7 Tips for Guided Meditation Classes

August 01, 2023

What comes to mind when you imagine a successful meditation session? Is it perfect silence? Excellent posture? Peaceful thoughts? While each of these can be a byproduct of a healthy, sustained mindfulness practice, they certainly aren’t pre-requisites for guided meditation classes or entry to a meditation center. While there are plenty of apps to help you meditate on your own, the physical presence of a certified teacher and a committed group of participants ensures you will have the opportunity to ask questions, receive individual help, and build a community of like-minded folks.

A woman meditating outdoors on a mat.

7 Tips for Guided Mindfulness Meditation in a Class Setting

Guided meditation classes are a wonderful way to stay on track during a meditative session. Here are seven tips to take with you to the mat.

Cultivate a Beginner’s Mind

Ego has no place in meditation classes. That statement sounds wonderful, right?
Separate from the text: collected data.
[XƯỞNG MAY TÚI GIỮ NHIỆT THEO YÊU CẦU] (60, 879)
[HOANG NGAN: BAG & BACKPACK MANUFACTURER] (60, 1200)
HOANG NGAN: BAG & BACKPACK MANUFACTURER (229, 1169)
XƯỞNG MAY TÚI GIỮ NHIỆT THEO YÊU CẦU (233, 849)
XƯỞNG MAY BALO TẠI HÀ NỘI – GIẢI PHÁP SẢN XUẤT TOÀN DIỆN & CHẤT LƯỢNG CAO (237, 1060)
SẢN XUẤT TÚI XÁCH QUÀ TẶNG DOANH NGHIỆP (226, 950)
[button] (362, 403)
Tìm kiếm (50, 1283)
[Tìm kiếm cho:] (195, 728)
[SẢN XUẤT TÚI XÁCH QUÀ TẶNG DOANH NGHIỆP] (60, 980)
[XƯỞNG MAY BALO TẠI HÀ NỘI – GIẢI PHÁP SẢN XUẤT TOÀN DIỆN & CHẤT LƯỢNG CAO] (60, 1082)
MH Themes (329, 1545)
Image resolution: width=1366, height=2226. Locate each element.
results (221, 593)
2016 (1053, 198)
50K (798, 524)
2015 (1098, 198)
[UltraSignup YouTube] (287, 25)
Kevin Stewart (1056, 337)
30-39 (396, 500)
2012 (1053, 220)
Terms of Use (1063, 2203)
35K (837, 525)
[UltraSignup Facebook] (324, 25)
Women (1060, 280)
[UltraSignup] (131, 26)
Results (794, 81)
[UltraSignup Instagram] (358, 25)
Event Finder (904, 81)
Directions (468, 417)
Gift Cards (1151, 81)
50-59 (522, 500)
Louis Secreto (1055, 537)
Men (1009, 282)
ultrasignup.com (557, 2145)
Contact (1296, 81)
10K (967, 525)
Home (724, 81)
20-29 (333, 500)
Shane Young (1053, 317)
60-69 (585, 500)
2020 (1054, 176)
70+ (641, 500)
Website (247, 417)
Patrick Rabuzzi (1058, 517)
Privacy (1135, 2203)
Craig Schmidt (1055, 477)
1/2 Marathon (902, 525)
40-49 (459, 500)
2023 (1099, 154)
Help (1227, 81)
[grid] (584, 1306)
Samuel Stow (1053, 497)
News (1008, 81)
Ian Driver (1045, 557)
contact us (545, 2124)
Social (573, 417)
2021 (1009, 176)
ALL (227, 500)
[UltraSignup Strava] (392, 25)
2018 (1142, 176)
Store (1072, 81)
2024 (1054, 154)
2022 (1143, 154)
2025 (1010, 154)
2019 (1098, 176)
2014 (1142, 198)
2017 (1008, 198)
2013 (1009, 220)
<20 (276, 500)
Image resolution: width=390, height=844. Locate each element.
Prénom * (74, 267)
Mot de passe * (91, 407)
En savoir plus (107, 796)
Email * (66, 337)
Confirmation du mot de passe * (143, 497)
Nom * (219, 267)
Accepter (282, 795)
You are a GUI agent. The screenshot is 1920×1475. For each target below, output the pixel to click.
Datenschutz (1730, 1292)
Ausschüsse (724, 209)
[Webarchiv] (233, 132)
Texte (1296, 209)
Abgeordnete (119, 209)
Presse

Unfortunately, none of us is without an ego… so what do we about that?

Putting the concept of “Shoshin” or “beginner’s mind” into practice can help us replace a spirit of arrogance with one of curiosity in our meditative practice. Essentially, beginner’s mind seeks to always return to the mentality of a humble student instead of leaning on the preconceived notions of our experience. By practicing this, we open ourselves up to more discovery and enjoyment (Muse).

Resist Comparing

Comparison is another ego-related trap. Making value judgements about the differences between yourself and other individuals in a guided meditation class can be a tempting distraction sometimes. Ultimately, however, this practice can prove destructive. While learning from and appreciating another’s practice and ability level is natural and fine, we distance ourselves from the sacred work of the moment when we slip into comparison with delusions of what we or others could or should be like.

Rest Assured, You Aren’t Doing it Wrong

Meditation may be harder for some than others, but that doesn’t mean anyone is incapable of meditating. If solo meditation sounds too daunting, guided mindfulness meditation may be a useful tool.

While meditating, it may feel like you can’t control your thoughts. Like you’re constantly distracted by every little thing. Will my daughter make friends this year in school? What should I have for lunch after this? When is Shark Week again…? Congratulations on being a human being. This is 100% normal. Reminding ourselves to return to that ever-elusive breath is what this practice is all about. If anything, a distracted mind shows us just how much we need to cultivate a mindfulness practice.

Visualize Your Airflow

Athletes know all about the value of positive visualization. When it comes to meditation, we can use visualization to be more present. By simply envisioning the cyclical pathway of oxygen intake and exhalation, we can more easily connect to the moment and to the meditation process.

Focus on Achieving… Nothing

Friends sitting outside in a group meditation.

“Non-striving” often proves a tricky concept in the Western world. We tend to like our results over here, but the truth is that this approach to both solo and guided mindfulness meditation can be detrimental. Placing all of our focus on achieving a specific result will actually take us away from the heart of meditation, which encourages us to accept unfolding thoughts and stimuli exactly as they are without seeking to change anything.

Sit Comfortably

Why make things harder on yourself by ignoring the needs of your body? After all, this should be a holistic practice that facilitates a stronger mind-body dynamic. Ignoring your body is not the goal of meditation classes.

Some meditation center environments may encourage certain postures over others, but sitting in full lotus for an hour is NOT for everyone. Sitting in this way, if you wish to pursue it, will probably take some practice.

In the meantime, grab a comfy meditation mat and sit in a way that ensures your back stays straight but not rigid. Some folks even lie on their backs. The key here is not to worry about sitting in any particular way so much as to sit in a way that doesn’t obstruct attention or wakefulness.

You Can Always Adjust

Discomfort in your knee? Persevering through it can be an option in meditation classes, but if if it’s more than minor discomfort, that’s a different story. Meditation should never be painful. You can (and should) shift your position if you’re ever in real pain.

The group aspect of meditation classes can give rise to feelings of inferiority, conformity, and fear — fear of making a sound or movement that isn’t perfectly in sync with what others are doing. But remember… we must resist the urge to compare!

Adjusting your body is a perfectly reasonable thing to do in meditation classes, so please always do what feels right to you in this area.